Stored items
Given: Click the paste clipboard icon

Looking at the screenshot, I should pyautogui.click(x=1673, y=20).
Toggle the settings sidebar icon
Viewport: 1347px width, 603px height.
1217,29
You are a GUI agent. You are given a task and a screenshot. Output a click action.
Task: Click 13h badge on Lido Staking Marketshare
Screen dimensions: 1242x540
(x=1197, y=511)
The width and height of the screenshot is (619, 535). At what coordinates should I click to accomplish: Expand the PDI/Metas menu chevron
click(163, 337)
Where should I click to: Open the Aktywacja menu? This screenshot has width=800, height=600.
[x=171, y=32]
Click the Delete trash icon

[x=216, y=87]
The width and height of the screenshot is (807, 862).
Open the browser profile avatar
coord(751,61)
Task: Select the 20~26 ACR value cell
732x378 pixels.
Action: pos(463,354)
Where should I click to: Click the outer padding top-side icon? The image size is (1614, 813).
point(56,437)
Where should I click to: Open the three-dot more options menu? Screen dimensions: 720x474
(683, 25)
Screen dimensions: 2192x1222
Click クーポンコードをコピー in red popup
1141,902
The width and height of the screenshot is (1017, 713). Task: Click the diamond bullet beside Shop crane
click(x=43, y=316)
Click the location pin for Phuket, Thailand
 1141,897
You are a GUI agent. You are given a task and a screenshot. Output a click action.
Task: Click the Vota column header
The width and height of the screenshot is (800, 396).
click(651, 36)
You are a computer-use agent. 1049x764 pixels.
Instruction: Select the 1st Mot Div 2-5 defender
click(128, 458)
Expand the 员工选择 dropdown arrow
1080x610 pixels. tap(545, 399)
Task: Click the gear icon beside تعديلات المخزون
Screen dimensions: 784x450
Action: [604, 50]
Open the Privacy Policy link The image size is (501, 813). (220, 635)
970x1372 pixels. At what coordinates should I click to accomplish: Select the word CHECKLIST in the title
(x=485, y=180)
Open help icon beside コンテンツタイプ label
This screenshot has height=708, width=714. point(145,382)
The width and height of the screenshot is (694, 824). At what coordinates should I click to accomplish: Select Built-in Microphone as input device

_TASK DESCRIPTION_
Each record must be restated word for word, including the last line.

_SOLVED EXERCISE_
Given: Click the paste clipboard icon

Looking at the screenshot, I should pyautogui.click(x=1673, y=20).
Toggle the settings sidebar icon
Viewport: 1347px width, 603px height.
1217,29
You are a GUI agent. You are given a task and a screenshot. Output a click action.
Task: Click 13h badge on Lido Staking Marketshare
Screen dimensions: 1242x540
(x=1197, y=511)
The width and height of the screenshot is (619, 535). At what coordinates should I click to accomplish: Expand the PDI/Metas menu chevron
click(163, 337)
Where should I click to: Open the Aktywacja menu? This screenshot has width=800, height=600.
[x=171, y=32]
Click the Delete trash icon

[x=216, y=87]
The width and height of the screenshot is (807, 862).
Open the browser profile avatar
coord(751,61)
Task: Select the 20~26 ACR value cell
732x378 pixels.
Action: pos(463,354)
Where should I click to: Click the outer padding top-side icon? The image size is (1614, 813).
point(56,437)
Where should I click to: Open the three-dot more options menu? Screen dimensions: 720x474
(683, 25)
Screen dimensions: 2192x1222
Click クーポンコードをコピー in red popup
1141,902
The width and height of the screenshot is (1017, 713). Task: Click the diamond bullet beside Shop crane
click(x=43, y=316)
Click the location pin for Phuket, Thailand
 1141,897
You are a GUI agent. You are given a task and a screenshot. Output a click action.
Task: Click the Vota column header
The width and height of the screenshot is (800, 396).
click(651, 36)
You are a computer-use agent. 1049x764 pixels.
Instruction: Select the 1st Mot Div 2-5 defender
click(128, 458)
Expand the 员工选择 dropdown arrow
1080x610 pixels. tap(545, 399)
Task: Click the gear icon beside تعديلات المخزون
Screen dimensions: 784x450
Action: [604, 50]
Open the Privacy Policy link The image size is (501, 813). (220, 635)
970x1372 pixels. At what coordinates should I click to accomplish: Select the word CHECKLIST in the title
(x=485, y=180)
Open help icon beside コンテンツタイプ label
This screenshot has height=708, width=714. point(145,382)
The width and height of the screenshot is (694, 824). At what coordinates should I click to accomplish: Select Built-in Microphone as input device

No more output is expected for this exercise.